> _Dataset records_:
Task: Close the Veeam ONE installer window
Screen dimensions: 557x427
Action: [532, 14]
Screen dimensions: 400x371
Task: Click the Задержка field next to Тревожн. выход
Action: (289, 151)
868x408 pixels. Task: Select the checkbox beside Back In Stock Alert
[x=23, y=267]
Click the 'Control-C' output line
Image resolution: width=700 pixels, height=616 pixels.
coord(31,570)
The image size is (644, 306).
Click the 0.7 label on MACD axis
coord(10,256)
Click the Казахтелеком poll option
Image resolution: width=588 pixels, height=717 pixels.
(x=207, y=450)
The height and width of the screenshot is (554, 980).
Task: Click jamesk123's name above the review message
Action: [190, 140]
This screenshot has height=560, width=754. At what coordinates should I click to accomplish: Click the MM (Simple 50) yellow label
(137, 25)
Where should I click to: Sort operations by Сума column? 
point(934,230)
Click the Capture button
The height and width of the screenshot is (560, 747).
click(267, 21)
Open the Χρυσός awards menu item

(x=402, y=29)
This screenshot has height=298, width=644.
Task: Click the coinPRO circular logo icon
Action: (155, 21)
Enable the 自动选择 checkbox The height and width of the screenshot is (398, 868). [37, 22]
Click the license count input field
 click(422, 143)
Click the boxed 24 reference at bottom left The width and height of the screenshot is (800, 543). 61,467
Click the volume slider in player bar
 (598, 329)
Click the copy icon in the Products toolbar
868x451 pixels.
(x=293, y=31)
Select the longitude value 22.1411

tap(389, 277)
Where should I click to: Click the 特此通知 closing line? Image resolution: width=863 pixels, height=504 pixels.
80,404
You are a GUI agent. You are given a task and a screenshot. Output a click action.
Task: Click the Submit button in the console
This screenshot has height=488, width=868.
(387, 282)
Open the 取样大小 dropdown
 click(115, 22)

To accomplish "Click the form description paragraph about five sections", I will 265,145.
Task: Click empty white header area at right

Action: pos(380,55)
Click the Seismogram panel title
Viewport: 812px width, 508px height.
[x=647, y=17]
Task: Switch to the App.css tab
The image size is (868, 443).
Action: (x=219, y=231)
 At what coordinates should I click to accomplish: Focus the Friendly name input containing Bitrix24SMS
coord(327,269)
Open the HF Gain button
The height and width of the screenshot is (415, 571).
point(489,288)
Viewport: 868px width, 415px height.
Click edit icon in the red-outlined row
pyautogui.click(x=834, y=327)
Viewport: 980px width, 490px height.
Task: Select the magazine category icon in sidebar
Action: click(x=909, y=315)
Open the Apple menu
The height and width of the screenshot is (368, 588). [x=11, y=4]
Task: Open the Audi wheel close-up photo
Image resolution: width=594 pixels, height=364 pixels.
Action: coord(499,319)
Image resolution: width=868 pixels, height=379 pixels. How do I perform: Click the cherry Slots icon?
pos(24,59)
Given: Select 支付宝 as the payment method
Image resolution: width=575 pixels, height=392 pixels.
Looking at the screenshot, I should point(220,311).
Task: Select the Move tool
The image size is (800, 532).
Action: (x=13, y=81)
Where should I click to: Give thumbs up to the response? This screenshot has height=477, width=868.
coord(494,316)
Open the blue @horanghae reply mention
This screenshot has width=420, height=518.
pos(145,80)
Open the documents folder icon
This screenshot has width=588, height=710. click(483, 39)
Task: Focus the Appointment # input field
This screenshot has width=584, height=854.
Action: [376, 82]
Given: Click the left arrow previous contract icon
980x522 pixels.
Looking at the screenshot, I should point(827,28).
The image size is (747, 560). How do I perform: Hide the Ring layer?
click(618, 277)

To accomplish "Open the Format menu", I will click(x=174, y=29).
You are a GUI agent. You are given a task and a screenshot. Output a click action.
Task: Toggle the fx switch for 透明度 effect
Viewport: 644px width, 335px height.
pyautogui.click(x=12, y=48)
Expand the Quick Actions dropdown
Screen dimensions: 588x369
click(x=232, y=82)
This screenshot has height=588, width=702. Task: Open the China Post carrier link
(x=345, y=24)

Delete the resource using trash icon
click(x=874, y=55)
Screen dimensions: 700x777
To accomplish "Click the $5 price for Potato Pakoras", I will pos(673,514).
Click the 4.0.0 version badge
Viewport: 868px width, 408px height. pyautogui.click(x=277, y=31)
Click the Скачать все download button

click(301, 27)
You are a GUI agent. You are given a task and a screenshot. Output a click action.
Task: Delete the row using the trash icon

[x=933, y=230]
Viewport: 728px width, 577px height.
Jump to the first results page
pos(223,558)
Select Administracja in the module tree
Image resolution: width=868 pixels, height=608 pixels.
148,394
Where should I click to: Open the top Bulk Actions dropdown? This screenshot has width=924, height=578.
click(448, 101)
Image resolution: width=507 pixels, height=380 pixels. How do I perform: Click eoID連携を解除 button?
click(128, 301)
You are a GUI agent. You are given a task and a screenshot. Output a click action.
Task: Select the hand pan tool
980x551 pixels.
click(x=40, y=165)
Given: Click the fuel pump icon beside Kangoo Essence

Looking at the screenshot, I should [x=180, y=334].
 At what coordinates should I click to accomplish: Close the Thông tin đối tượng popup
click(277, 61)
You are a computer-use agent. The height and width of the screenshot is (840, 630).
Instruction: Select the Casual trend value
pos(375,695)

> _Your objective_:
Quote, word for word, every line from the top of the entries through the line that holds "Click the Казахтелеком poll option".

> _The completed task_:
Task: Close the Veeam ONE installer window
Screen dimensions: 557x427
Action: [532, 14]
Screen dimensions: 400x371
Task: Click the Задержка field next to Тревожн. выход
Action: (289, 151)
868x408 pixels. Task: Select the checkbox beside Back In Stock Alert
[x=23, y=267]
Click the 'Control-C' output line
Image resolution: width=700 pixels, height=616 pixels.
coord(31,570)
The image size is (644, 306).
Click the 0.7 label on MACD axis
coord(10,256)
Click the Казахтелеком poll option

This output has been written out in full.